**Written exercise**
Can you retype the entries below word for word, starting at the line containing "Open the history clock in the formula panel" and ending at the line containing "Action: tap(417, 41)", with both of those lines included?

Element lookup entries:
○ ○ ○

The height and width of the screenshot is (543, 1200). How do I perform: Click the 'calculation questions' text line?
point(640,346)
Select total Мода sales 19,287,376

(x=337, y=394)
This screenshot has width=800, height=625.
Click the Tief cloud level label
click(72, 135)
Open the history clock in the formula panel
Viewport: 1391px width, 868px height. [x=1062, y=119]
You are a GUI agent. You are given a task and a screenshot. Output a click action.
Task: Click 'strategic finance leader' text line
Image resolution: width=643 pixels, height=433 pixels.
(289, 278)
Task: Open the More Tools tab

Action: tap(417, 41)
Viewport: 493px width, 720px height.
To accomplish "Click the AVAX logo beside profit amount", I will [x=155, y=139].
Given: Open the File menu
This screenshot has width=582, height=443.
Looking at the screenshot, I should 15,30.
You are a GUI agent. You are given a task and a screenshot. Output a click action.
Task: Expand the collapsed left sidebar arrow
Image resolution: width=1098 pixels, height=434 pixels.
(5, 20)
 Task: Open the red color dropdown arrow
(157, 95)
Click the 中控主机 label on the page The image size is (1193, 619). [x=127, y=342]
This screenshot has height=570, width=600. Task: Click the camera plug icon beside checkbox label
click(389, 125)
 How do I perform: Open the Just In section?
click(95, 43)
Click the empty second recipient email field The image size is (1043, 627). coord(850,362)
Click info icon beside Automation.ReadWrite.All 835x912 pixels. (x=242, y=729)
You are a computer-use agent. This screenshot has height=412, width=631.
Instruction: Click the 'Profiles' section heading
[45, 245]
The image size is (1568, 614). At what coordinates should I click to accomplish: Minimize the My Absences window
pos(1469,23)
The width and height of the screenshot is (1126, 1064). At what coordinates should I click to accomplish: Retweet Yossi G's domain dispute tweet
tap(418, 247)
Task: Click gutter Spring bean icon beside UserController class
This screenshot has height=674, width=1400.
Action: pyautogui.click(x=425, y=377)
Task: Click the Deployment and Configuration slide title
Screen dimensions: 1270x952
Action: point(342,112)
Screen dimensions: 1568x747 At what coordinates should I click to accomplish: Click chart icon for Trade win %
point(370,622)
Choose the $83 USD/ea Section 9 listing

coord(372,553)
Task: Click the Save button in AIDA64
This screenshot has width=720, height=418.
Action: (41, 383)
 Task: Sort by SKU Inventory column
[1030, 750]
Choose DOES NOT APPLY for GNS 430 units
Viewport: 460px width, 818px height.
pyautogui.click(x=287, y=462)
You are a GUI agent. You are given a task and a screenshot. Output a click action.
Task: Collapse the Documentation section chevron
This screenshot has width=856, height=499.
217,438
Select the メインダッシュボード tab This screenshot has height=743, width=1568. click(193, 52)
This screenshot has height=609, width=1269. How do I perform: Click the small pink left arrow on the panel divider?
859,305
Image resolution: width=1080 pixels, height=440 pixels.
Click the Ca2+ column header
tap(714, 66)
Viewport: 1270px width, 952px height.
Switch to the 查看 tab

○ ○ ○

**Correct result**
Open the history clock in the formula panel
Viewport: 1391px width, 868px height. [x=1062, y=119]
You are a GUI agent. You are given a task and a screenshot. Output a click action.
Task: Click 'strategic finance leader' text line
Image resolution: width=643 pixels, height=433 pixels.
(289, 278)
Task: Open the More Tools tab

Action: tap(417, 41)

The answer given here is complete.